A fermentação anaeróbica possui uma diferença devido ao seres que a realizam na fermentação láctica e um processo de produção de energia em bactérias em células musculares do nosso corpo o que gera duas moléculas de ATP e lactado resultado da reoxidação do NADH proveniente da glicólise . Na fermentação alcoólica as leveduras obtém energia gerando como produtos o etanol e CO2 resultante derivado da reoxidação do NADH saído da via glicolitica.Existem também as leveduras facultativas que podem fazer a fermentação quanto a respiração celular escolhendo o que mais vantajoso.
A fermentação e utilizada pelo homem a milhares de anos para a fabricação de alimentos bebidas e mais recentemente combustível
2.Objetivos
- Verificar o processo de fermentação alcoólica;
- Ver o surgimento dos produtos da fermentação alcoólica e consumo do substrato
- Construir um gráfico a sobre da curva de calibração, da concentração de sacarose e do volume de gás carbonico
3. Material e metodologia
3.1 Material
Água destilada;
Solução de Seliwanoff;
2 Tubos Falcon;
Sacarose;
Pipetas de 1,5 e 10 mL;
Becker de 250m L;
Estufa e Colorímetro;
Balança;
Tubos de ensaio;
Banho-Maria;
Leveduras Saccharomyces cerevisae.
3.2 Metodologia
Para realizar o preparo da solução com a Levedura, utilizamos 3g da levedura no béquer de 100mL, contendo 60mL de água mineral, após ser agitada no agitador à temperatura ambiente.
Para o preparo da solução de estoque de sacarose a 10%, foram gastos 10g de sacarose adicionados a 100mL de água.
Em seguida, foi preparada a solução de sacarose contendo cerca de 80mL a 1% da solução de sacarose a 10% para o banho-maria no Becker a 40ºC na estufa.

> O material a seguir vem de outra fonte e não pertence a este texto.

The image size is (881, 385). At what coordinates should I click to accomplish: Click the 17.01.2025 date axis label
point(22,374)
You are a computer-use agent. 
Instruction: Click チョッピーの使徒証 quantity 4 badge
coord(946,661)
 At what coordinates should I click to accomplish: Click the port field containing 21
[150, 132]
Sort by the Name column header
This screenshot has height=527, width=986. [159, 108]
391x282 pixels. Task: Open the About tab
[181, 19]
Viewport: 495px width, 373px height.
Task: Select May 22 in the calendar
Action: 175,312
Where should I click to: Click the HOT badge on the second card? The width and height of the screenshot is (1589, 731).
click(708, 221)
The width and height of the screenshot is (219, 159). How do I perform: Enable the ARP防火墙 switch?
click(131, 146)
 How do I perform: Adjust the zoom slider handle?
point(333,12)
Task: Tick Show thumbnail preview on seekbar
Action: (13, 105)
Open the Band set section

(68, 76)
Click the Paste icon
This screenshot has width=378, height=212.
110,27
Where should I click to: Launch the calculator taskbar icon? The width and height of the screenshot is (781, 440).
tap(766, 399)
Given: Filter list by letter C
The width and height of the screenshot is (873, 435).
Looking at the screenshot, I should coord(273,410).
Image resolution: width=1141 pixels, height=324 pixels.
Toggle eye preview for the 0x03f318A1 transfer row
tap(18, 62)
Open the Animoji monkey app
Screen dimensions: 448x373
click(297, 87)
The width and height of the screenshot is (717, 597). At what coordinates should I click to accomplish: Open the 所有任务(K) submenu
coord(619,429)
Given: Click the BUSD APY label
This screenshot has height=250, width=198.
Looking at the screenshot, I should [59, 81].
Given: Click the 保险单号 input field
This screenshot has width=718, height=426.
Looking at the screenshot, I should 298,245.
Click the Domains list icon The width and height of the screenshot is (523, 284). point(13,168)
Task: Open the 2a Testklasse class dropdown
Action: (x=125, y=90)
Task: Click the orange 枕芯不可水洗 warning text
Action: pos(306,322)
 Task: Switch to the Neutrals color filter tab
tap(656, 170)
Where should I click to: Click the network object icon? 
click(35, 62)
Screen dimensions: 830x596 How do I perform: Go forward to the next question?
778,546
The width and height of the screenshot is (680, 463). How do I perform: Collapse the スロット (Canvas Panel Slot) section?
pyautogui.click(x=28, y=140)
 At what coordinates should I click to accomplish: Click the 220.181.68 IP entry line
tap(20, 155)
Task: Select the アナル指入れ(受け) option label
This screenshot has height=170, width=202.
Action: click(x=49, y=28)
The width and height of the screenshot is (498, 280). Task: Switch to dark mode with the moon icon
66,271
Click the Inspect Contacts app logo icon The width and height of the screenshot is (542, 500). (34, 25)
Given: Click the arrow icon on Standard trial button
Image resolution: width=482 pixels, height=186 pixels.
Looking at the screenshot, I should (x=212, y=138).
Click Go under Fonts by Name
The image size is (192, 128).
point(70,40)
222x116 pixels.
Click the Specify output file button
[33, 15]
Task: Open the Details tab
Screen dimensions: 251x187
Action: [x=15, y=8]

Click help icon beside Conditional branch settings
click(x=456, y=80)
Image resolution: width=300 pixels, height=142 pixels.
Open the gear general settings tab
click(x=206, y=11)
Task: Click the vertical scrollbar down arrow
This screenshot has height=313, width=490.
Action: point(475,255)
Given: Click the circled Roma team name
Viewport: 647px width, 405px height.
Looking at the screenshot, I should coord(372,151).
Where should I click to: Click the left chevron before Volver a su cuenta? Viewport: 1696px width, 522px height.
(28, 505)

Em seguida, foi feita a diluição da sacarose 1% para 0,1%.
Dois tubos falcon de 50mL foram preparados, um deles com a tampa furada. Pipetou-se 5mL da solução estoque de sacarose a 10% nos tubos, adicionando mais 10 mL da solução de leveduras e completando com água até a borda. Foi retirada do tubo falcon sem o furo na tampa uma alíquota de 2mL e levada ao banho em água fervente (100ºC) por 10 minutos. Esta amostra foi denominada de tempo zero.
Os tubos falcon foram levados a estufa dentro do béquer a 40ºC com a solução de 1% de sacarose, e o tubo que estava com o furo na tampa deveria ser posto virado de cabeça para baixo. A partir disso, de 30 em 30 minutos foram retirados 2 mL do tubo fechado e marcado com a caneta no tubo com a tampa furada o nível em que a solução estava. As alíquotas de 2 mL que eram retiradas eram aquecidas por 10 minutos afim de matar as leveduras e impedir que continue ocorrendo a fermentação.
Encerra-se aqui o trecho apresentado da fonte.